Campbell was sentenced to a 12- to-25-year prison term for first-degree manslaughter after a 1994 slaying in which he shot 32-year-old Yvette Donaldson to death in his girlfriend's apartment building. He claimed it was an accident. Regardless, he spent more than 17 years behind bars, the price for ending one life and shattering many others, because he pulled a gun. He was released a few months ago.

These days, he visits Funderburk on a regular basis. In a strange but fitting twist, the former counselor is now Campbell's parole officer. Campbell is required to check in once a month but shows up once a week, saying the meetings are therapeutic. He has been trying to put his life back together while promising to redeem himself.

Thomas wants kids to see Campbell so they don't wind up like him. His is a story worth telling, a story worth hearing. Campbell was a lost soul who grew up in the projects and received his education on the streets. He could have had it all but threw it away. It comes down to making good decisions.
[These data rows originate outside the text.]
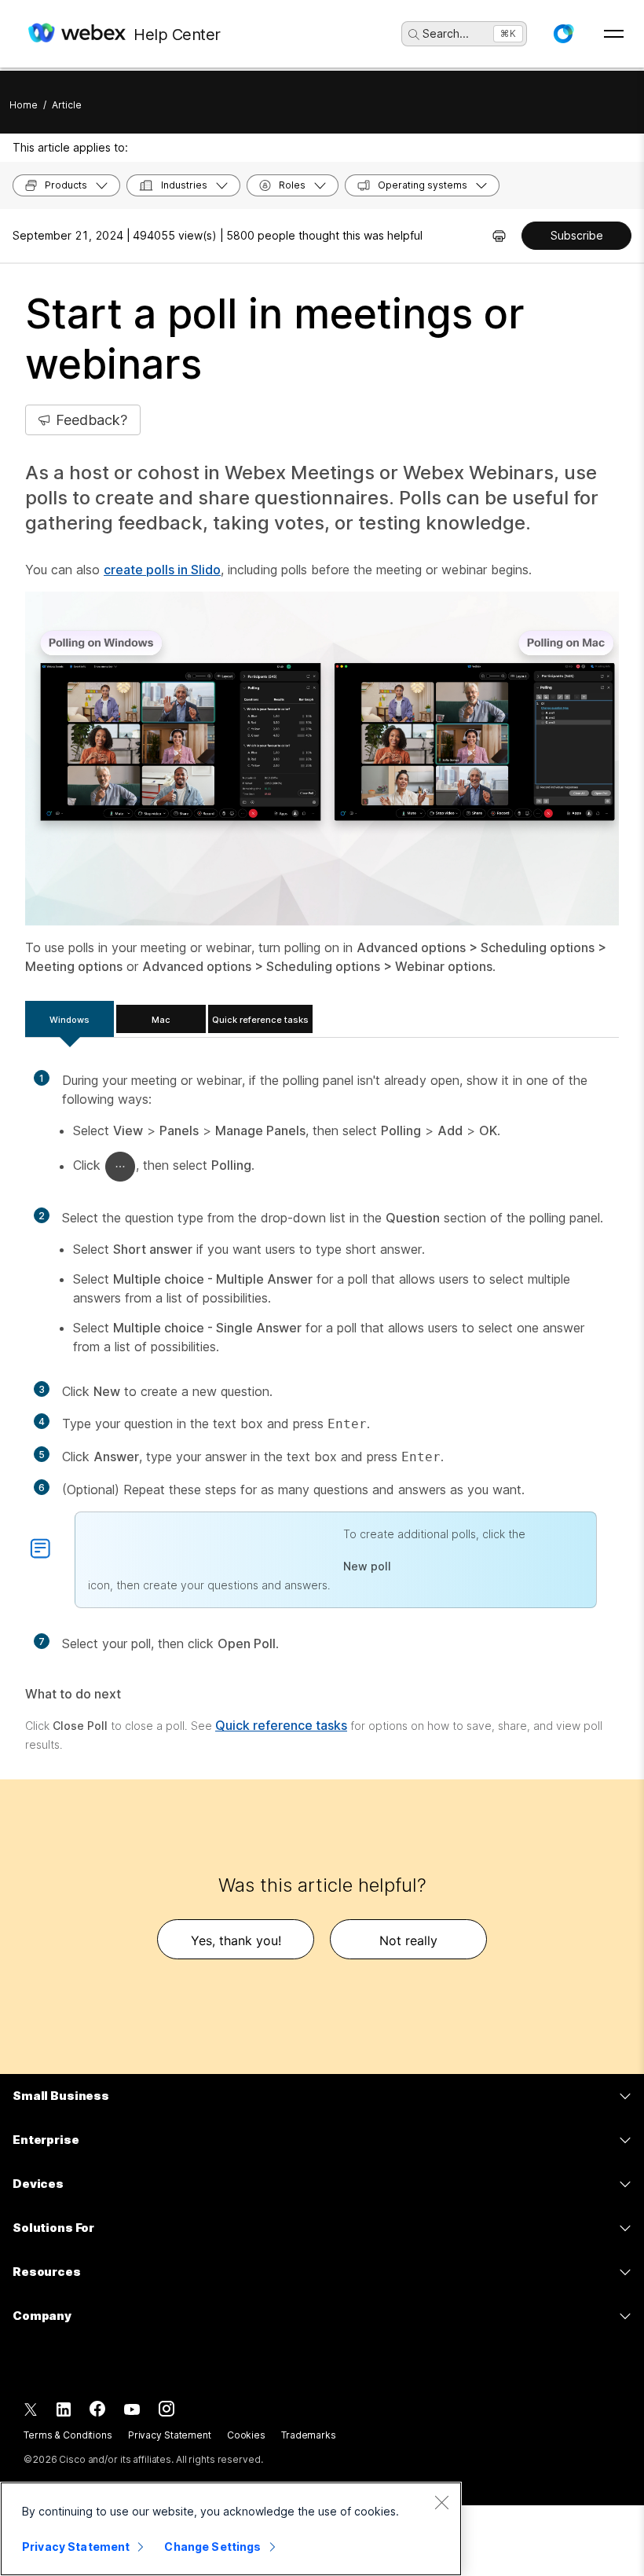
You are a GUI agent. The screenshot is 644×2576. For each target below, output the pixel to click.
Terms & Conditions (68, 2435)
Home (23, 105)
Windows (69, 1019)
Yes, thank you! (236, 1940)
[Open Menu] (613, 33)
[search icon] (413, 34)
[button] (563, 33)
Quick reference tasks (260, 1019)
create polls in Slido (162, 569)
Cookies (246, 2435)
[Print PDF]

Campbell hopes to drive the message home Friday when he addresses kids at the New Era Building during a round table discussion with Aiken, Lanier and Rowe. The annual basketball game will be held Saturday, the day before the first anniversary of the City Grill shooting.

Negativity is always going to be around, like Thomas said, but who's going to be in the line of positive and stand strong?

John Thomas. Rob Lanier. Curtis Aiken. Jason Rowe. Kelly Funderburk. And a long list of others, including Ritchie Campbell. Little by little, piece by piece, person by person.

"If I'm about bridging gaps and sharing success stories, those kids need to look at him," said Thomas of Campbell. "One decision cost this man. Look what one decision can do. I know kids from Buffalo are faced with the same decisions daily.

"This was a man who could have had the world in his hands if given the right guidance. It's about Ritchie being open and honest. And we have a great environment for him to do so."